### TRECHO

Coluna Perspectiva por Arnaldo Eugênio, doutor em Antropologia/Foto: Reprodução – Arquivo Pessoal

A violência urbana à brasileira – principalmente na forma de homicídios – se intensificou a partir da segunda metade do século XX, sendo manifestada tanto nas pequenas cidades quanto nos grandes centros urbanos, cujas as principais vítimas ainda têm sido da população negra, jovem e periférica.

No imaginário coletivo, as percepções e representações de violência são produtos de narrativas contornadas pela experiência cotidiana de cada sujeito ou grupo social. À medida em que cresce a violência, na forma de criminalidade, também, aumenta o medo social – ou a sensação de insegurança –, que se transmuta na ideia de “cidade perigosa”, gerando mais e mais demandas por segurança nos municípios (Eugênio, 2012).

O medo – um elemento fundamental na experiência humana (Delumeau, 1989) –, associado ao pânico da finitude refletido pelos perigos iminentes e reais suscitados pela violência e a divulgação espetacularizada da criminalidade nas sociedades globais, pode engendrar uma mudança de hábitos, de comportamentos, suscitando estratégias de sobrevivência – p.ex. cercas elétricas, muros altos, câmeras de vigilância (Eugênio, 2012).

### DADOS DO EXERCÍCIO
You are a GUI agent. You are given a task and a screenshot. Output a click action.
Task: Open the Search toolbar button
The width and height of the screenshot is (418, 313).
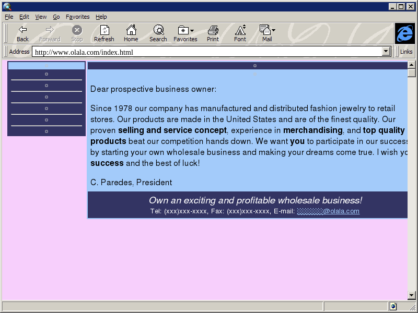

### INSTRUÇÃO DE TRABALHO A
Extraia, do texto sobre violência urbana, tudo desde "A violência urbana" até "municípios (Eugênio, 2012).".
### INSTRUÇÃO DE TRABALHO B
Dê continuidade ao texto sobre violência urbana a partir de onde ele termina.

### SAÍDA A
A violência urbana à brasileira – principalmente na forma de homicídios – se intensificou a partir da segunda metade do século XX, sendo manifestada tanto nas pequenas cidades quanto nos grandes centros urbanos, cujas as principais vítimas ainda têm sido da população negra, jovem e periférica.

No imaginário coletivo, as percepções e representações de violência são produtos de narrativas contornadas pela experiência cotidiana de cada sujeito ou grupo social. À medida em que cresce a violência, na forma de criminalidade, também, aumenta o medo social – ou a sensação de insegurança –, que se transmuta na ideia de “cidade perigosa”, gerando mais e mais demandas por segurança nos municípios (Eugênio, 2012).

### SAÍDA B
No discurso do senso comum, a noção de violência se caracteriza como um fenômeno ligado ao comportamento humano, tendendo vinculá-la a uma suposta irracionalidade ou incivilidade “herdada” da animalidade dos homens passados. Com isso, não percebe-se que há falha do Estado em prover educação e segurança, como uma das causas do aumento da violência urbana – ou “violência na cidade”.

Contudo, a lógica de que a segurança pública é um problema exclusivo dos estados deve ser superada. Pois, a segurança pública é, também, um dever dos governos municipais, porque é no território – ou seja, na cidade – que a população sofre os efeitos da insegurança no cotidiano.  É na cidade que a desumanização, o ódio extremo ao outro e a negação da alteridade são externalizadas, e apresentam uma situação de violência que “tende à barbárie dos purificadores étnicos ou dos erradicadores” (Wieviorka, 1997).

Assim, é fundamental que se entenda que a violência urbana está disseminada na cidade – na zona urbana e na rural –, atingindo preferencialmente, as classes subalternas da população. Nesse sentido, o enfrentamento à crescente demanda por segurança deve partir do fortalecimento da segurança pública nos municípios, a partir de um amplo protocolo interinstitucional, baseado na Constituição Federal (CF/88) e no Sistema Único de Segurança Pública (SUSP).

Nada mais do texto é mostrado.